▶ WHAT TO PRODUCE
The answer should consist of all the records, copied exactly.

==== ENTRIES SHOWN ====

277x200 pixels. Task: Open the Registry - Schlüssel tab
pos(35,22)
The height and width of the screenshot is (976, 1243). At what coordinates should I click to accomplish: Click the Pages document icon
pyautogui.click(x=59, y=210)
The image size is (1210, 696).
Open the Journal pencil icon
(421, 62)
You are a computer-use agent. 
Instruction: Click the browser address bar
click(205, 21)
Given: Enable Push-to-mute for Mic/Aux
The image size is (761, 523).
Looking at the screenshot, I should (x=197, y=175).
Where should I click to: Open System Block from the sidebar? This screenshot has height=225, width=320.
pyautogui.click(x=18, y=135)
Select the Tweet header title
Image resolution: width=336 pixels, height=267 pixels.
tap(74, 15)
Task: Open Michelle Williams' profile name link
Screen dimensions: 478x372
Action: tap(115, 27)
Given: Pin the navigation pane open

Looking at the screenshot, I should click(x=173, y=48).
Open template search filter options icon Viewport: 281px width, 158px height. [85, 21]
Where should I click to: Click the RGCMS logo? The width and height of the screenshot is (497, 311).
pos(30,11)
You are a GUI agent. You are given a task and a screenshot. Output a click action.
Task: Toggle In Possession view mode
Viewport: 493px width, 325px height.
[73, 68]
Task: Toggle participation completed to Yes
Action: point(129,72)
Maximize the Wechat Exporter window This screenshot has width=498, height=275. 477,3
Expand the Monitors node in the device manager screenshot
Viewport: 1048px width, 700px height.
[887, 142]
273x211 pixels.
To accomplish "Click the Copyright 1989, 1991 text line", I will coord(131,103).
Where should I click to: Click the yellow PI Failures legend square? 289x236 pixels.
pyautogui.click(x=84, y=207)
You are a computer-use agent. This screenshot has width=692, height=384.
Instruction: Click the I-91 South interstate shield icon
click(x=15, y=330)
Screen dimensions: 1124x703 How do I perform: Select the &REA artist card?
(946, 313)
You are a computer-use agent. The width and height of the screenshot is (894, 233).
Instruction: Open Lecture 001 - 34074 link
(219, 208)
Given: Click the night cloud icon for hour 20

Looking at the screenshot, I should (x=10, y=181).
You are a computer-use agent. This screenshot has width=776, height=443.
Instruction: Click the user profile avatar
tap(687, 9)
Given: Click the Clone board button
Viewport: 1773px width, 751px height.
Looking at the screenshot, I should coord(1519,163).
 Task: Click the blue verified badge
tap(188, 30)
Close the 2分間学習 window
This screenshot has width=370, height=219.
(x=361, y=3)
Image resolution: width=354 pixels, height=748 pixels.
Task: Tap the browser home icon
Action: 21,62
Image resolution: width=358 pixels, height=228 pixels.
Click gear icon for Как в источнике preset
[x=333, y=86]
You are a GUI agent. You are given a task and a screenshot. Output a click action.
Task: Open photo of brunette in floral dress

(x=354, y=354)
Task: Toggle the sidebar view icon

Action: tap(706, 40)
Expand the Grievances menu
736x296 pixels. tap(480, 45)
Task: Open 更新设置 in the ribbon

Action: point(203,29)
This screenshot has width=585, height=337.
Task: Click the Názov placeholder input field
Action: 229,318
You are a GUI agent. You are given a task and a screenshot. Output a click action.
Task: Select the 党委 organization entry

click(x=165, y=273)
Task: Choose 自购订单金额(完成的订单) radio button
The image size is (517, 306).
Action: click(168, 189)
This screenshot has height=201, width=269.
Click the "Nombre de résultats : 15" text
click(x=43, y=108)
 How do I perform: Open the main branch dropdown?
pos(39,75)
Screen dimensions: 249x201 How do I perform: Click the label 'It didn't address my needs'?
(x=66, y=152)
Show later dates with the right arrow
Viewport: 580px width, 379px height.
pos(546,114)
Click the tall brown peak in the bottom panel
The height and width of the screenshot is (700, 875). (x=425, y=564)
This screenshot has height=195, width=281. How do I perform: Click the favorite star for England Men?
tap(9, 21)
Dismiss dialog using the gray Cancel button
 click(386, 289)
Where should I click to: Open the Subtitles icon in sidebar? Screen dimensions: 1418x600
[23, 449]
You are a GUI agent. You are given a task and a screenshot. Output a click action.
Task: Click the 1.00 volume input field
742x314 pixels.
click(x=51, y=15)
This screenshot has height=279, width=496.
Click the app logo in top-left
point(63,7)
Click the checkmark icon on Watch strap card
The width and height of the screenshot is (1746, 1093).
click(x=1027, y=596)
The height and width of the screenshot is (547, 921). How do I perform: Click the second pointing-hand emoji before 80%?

====

▶ OUTPUT OF THE TASK
277x200 pixels. Task: Open the Registry - Schlüssel tab
pos(35,22)
The height and width of the screenshot is (976, 1243). At what coordinates should I click to accomplish: Click the Pages document icon
pyautogui.click(x=59, y=210)
The image size is (1210, 696).
Open the Journal pencil icon
(421, 62)
You are a computer-use agent. 
Instruction: Click the browser address bar
click(205, 21)
Given: Enable Push-to-mute for Mic/Aux
The image size is (761, 523).
Looking at the screenshot, I should (x=197, y=175).
Where should I click to: Open System Block from the sidebar? This screenshot has height=225, width=320.
pyautogui.click(x=18, y=135)
Select the Tweet header title
Image resolution: width=336 pixels, height=267 pixels.
tap(74, 15)
Task: Open Michelle Williams' profile name link
Screen dimensions: 478x372
Action: tap(115, 27)
Given: Pin the navigation pane open

Looking at the screenshot, I should click(x=173, y=48).
Open template search filter options icon Viewport: 281px width, 158px height. [85, 21]
Where should I click to: Click the RGCMS logo? The width and height of the screenshot is (497, 311).
pos(30,11)
You are a GUI agent. You are given a task and a screenshot. Output a click action.
Task: Toggle In Possession view mode
Viewport: 493px width, 325px height.
[73, 68]
Task: Toggle participation completed to Yes
Action: point(129,72)
Maximize the Wechat Exporter window This screenshot has width=498, height=275. 477,3
Expand the Monitors node in the device manager screenshot
Viewport: 1048px width, 700px height.
[887, 142]
273x211 pixels.
To accomplish "Click the Copyright 1989, 1991 text line", I will coord(131,103).
Where should I click to: Click the yellow PI Failures legend square? 289x236 pixels.
pyautogui.click(x=84, y=207)
You are a computer-use agent. This screenshot has width=692, height=384.
Instruction: Click the I-91 South interstate shield icon
click(x=15, y=330)
Screen dimensions: 1124x703 How do I perform: Select the &REA artist card?
(946, 313)
You are a computer-use agent. The width and height of the screenshot is (894, 233).
Instruction: Open Lecture 001 - 34074 link
(219, 208)
Given: Click the night cloud icon for hour 20

Looking at the screenshot, I should (x=10, y=181).
You are a computer-use agent. This screenshot has width=776, height=443.
Instruction: Click the user profile avatar
tap(687, 9)
Given: Click the Clone board button
Viewport: 1773px width, 751px height.
Looking at the screenshot, I should coord(1519,163).
 Task: Click the blue verified badge
tap(188, 30)
Close the 2分間学習 window
This screenshot has width=370, height=219.
(x=361, y=3)
Image resolution: width=354 pixels, height=748 pixels.
Task: Tap the browser home icon
Action: 21,62
Image resolution: width=358 pixels, height=228 pixels.
Click gear icon for Как в источнике preset
[x=333, y=86]
You are a GUI agent. You are given a task and a screenshot. Output a click action.
Task: Open photo of brunette in floral dress

(x=354, y=354)
Task: Toggle the sidebar view icon

Action: tap(706, 40)
Expand the Grievances menu
736x296 pixels. tap(480, 45)
Task: Open 更新设置 in the ribbon

Action: point(203,29)
This screenshot has width=585, height=337.
Task: Click the Názov placeholder input field
Action: 229,318
You are a GUI agent. You are given a task and a screenshot. Output a click action.
Task: Select the 党委 organization entry

click(x=165, y=273)
Task: Choose 自购订单金额(完成的订单) radio button
The image size is (517, 306).
Action: click(168, 189)
This screenshot has height=201, width=269.
Click the "Nombre de résultats : 15" text
click(x=43, y=108)
 How do I perform: Open the main branch dropdown?
pos(39,75)
Screen dimensions: 249x201 How do I perform: Click the label 'It didn't address my needs'?
(x=66, y=152)
Show later dates with the right arrow
Viewport: 580px width, 379px height.
pos(546,114)
Click the tall brown peak in the bottom panel
The height and width of the screenshot is (700, 875). (x=425, y=564)
This screenshot has height=195, width=281. How do I perform: Click the favorite star for England Men?
tap(9, 21)
Dismiss dialog using the gray Cancel button
 click(386, 289)
Where should I click to: Open the Subtitles icon in sidebar? Screen dimensions: 1418x600
[23, 449]
You are a GUI agent. You are given a task and a screenshot. Output a click action.
Task: Click the 1.00 volume input field
742x314 pixels.
click(x=51, y=15)
This screenshot has height=279, width=496.
Click the app logo in top-left
point(63,7)
Click the checkmark icon on Watch strap card
The width and height of the screenshot is (1746, 1093).
click(x=1027, y=596)
The height and width of the screenshot is (547, 921). How do I perform: Click the second pointing-hand emoji before 80%?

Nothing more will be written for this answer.